Şöyle ki: Hz. Peygamber (sav) Necid kabilesine bir atlı birlik gönderdi. Bu birlik Benû Hanîfe kabilesinden Yemâmelilerin reisi Sümâme b. Üsâl denilen kişiyi alıp getirdiler ve onu mescidin direklerinden birine bağladılar. Hz. Peygamber (sav) onun yanına gelip,
"- Ne durumdasın, ey Sümâme?" diye sordu. O da,
"- Ben iyiyim, ya Muhammed! Eğer beni öldürürsen (davasının bırakılmayacağı) kan sahibi birini öldürmüş olursun. İyilik edersen karşılığını verecek birine iyilik etmiş olursun. Eğer mal istiyorsan, iste, sana dilediğin kadar mal verilsin" dedi.
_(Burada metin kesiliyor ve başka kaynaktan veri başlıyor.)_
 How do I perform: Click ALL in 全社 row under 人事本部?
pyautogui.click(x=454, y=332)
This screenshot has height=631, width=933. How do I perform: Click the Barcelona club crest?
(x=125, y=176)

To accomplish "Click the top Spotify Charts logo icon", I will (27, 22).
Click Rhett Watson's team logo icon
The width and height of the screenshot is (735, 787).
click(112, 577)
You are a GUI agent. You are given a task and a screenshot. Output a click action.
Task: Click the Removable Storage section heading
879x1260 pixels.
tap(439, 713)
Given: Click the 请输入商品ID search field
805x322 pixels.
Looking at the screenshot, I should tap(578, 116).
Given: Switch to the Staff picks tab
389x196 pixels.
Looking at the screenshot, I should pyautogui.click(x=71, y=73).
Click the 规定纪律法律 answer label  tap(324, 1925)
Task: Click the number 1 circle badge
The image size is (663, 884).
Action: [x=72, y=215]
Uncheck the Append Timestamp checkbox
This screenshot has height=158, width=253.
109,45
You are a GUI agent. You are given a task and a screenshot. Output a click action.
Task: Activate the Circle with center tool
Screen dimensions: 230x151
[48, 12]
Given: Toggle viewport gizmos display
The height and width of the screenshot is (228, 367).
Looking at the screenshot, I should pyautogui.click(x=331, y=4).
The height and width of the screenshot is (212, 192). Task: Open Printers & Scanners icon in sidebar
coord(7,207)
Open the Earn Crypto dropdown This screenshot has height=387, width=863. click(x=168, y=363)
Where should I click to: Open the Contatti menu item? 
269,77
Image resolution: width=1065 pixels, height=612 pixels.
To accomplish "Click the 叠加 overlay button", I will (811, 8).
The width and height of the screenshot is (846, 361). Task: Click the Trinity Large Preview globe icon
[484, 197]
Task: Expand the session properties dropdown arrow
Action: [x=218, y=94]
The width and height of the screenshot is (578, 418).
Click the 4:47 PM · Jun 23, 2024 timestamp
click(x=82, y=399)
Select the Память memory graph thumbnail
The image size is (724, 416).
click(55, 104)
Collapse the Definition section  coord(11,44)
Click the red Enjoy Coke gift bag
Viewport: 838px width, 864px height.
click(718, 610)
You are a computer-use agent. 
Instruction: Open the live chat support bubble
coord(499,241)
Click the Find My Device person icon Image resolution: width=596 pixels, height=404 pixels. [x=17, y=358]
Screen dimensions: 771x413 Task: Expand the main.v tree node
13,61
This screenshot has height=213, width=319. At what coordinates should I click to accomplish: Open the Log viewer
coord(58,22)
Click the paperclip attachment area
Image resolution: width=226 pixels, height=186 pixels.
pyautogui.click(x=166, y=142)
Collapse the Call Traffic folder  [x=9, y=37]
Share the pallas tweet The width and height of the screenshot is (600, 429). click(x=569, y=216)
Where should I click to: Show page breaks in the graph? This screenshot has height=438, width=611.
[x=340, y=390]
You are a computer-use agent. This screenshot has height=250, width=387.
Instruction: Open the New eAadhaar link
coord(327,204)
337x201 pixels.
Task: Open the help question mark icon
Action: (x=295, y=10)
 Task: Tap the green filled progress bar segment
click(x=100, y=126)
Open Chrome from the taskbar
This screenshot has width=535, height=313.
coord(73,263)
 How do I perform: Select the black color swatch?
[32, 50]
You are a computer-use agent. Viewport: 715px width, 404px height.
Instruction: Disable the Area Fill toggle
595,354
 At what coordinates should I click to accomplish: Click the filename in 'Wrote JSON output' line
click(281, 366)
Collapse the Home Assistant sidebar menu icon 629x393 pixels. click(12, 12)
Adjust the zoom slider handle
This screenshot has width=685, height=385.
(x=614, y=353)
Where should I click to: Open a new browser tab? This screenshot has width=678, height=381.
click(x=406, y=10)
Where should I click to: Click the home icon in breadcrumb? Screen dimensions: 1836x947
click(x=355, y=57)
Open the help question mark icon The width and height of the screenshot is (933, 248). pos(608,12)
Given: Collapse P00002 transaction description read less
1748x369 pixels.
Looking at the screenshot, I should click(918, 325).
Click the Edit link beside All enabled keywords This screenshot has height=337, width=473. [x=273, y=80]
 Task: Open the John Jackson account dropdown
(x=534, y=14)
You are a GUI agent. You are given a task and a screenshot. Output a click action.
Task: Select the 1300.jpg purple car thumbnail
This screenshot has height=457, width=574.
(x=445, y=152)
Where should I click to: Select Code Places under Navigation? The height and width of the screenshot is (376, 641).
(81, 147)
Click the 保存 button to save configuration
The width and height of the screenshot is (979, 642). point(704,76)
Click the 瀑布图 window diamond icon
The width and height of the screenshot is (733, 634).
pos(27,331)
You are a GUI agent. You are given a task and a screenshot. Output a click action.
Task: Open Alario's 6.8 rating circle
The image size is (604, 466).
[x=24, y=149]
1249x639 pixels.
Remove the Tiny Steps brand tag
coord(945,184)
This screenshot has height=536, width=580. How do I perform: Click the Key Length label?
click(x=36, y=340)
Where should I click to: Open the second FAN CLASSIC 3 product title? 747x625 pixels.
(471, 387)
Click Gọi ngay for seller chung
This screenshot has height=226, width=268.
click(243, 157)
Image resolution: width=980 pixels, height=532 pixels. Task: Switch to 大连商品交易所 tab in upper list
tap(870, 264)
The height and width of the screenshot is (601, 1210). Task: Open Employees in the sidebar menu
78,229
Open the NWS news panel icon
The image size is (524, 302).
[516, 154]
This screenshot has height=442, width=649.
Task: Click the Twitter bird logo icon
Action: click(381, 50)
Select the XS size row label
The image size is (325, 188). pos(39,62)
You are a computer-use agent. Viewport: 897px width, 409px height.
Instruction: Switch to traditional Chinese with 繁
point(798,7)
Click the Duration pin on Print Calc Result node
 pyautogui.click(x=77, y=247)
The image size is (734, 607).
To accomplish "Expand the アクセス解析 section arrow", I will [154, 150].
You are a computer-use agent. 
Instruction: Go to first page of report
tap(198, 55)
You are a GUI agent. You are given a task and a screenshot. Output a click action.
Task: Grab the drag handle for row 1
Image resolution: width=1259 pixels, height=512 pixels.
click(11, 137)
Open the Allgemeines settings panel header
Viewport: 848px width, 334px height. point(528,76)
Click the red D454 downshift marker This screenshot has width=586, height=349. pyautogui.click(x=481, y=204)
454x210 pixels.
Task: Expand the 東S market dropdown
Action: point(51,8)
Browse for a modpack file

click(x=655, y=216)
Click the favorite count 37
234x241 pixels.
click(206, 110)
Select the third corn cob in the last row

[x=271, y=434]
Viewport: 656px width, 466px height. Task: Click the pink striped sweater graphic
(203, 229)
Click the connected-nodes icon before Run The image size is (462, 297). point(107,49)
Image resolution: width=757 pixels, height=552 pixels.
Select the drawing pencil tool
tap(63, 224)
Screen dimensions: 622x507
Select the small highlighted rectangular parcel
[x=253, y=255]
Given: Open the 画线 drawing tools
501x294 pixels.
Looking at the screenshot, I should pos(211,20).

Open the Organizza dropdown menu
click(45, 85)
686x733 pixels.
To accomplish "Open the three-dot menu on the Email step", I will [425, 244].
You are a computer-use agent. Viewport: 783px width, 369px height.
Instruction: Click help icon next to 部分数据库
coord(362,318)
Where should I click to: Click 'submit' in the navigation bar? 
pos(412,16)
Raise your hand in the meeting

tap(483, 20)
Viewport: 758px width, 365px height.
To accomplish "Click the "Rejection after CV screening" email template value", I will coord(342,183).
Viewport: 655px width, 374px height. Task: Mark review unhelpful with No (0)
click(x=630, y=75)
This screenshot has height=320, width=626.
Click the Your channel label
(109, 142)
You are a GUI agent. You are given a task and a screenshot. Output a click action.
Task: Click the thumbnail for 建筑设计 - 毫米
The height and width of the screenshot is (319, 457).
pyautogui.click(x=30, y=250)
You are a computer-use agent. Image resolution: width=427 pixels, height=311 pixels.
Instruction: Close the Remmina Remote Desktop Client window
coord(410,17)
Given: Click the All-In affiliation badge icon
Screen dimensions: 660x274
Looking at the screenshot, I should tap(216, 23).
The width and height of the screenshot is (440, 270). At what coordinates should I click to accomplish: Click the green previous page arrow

Hz. Peygamber (sav) onu ertesi güne kadar kendi haline bıraktı. Ertesi gün tekrar geldi ve yine,
"- Ne durumdasın ey Sümâme?" diye sordu. O da,
"- Sana dediğim gibi; eğer bana iyilik edersen karşılığını verecek birine iyilik yapmış olursun. Eğer öldürürsen kan davasının güdüleceği kan sahibi birini öldürmüş olursun. Eğer mal istiyorsan iste, sana dilediğin kadar sana verilecektir" dedi. Hz. Peygamber (sav) onu yine kendi haline bıraktı ve ertesi gün gelip yine,
" Ne durumdasın ey Sümâme?" diye sordu. O da,
"- Sana dediğim gibi; eğer bana iyilik edersen karşılığını verecek birine iyilik yapmış olursun. Eğer öldürürsen kan davasının güdüleceği kan sahibi birini öldürmüş olursun. Eğer mal istiyorsan iste, sana dilediğin kadar sana verilecektir" dedi.
Bunun üzerine Hz. Peygamber (sav),
"- Sümâme'yi bırakın" buyurdu. Serbest kalınca Sümâme hemen mescide yakın bir hurma bahçesine gidip yıkandı, sonra mescide gelerek şöyle dedi:
"Şehadet ederim ki Allah'tan başka ilâh yoktur. Yine şehadet ederim ki Muhammed O'nun kulu ve elçisidir. Ey Muhammed! Vallahi, yeryüzünde bana senin yüzünden daha çok nefret ettiğim bir yüz yoktu, şimdi ise senin yüzün bana bütün yüzlerden daha sevimli hâle geldi. Vallahi, benim için senin dininden daha daha çok nefret ettiğim bir din yoktu, ama şimdi senin dinin bana bütün dinlerden daha sevimli oldu. Vallahi, senin içinde yaşadığın şehirden daha çok nefret ettiğim bir şehir yoktu, fakat şimdi senin şehrin bana bütün şehirlerden daha sevgili oldu. Senin atlı birliğin beni aldığında umre yapmaya niyetlenmiştim, şimdi ne buyurursun?"
Hz. Peygamber (sav) de onu müjdeleyerek umre yapmasını emretti. Mekke'ye gelince bir adam Sümâme'ye,
"- Dininden mi döndün?" dedi. Sümâme de,
"- Hayır! Ama ben sadece Allah'ın Resûlü'yle beraber müslüman oldum. Allah'ın Rasûlü izin vermedikçe Yemâme'den size bir buğday tanesinin bile gelmesine izin verilmeyecektir" dedi.

Ravî hadîsi bir rivayette, "Beni öldürürsen kan sahibi birini öldürmüş olursun" lafzıyla nakletmiştir.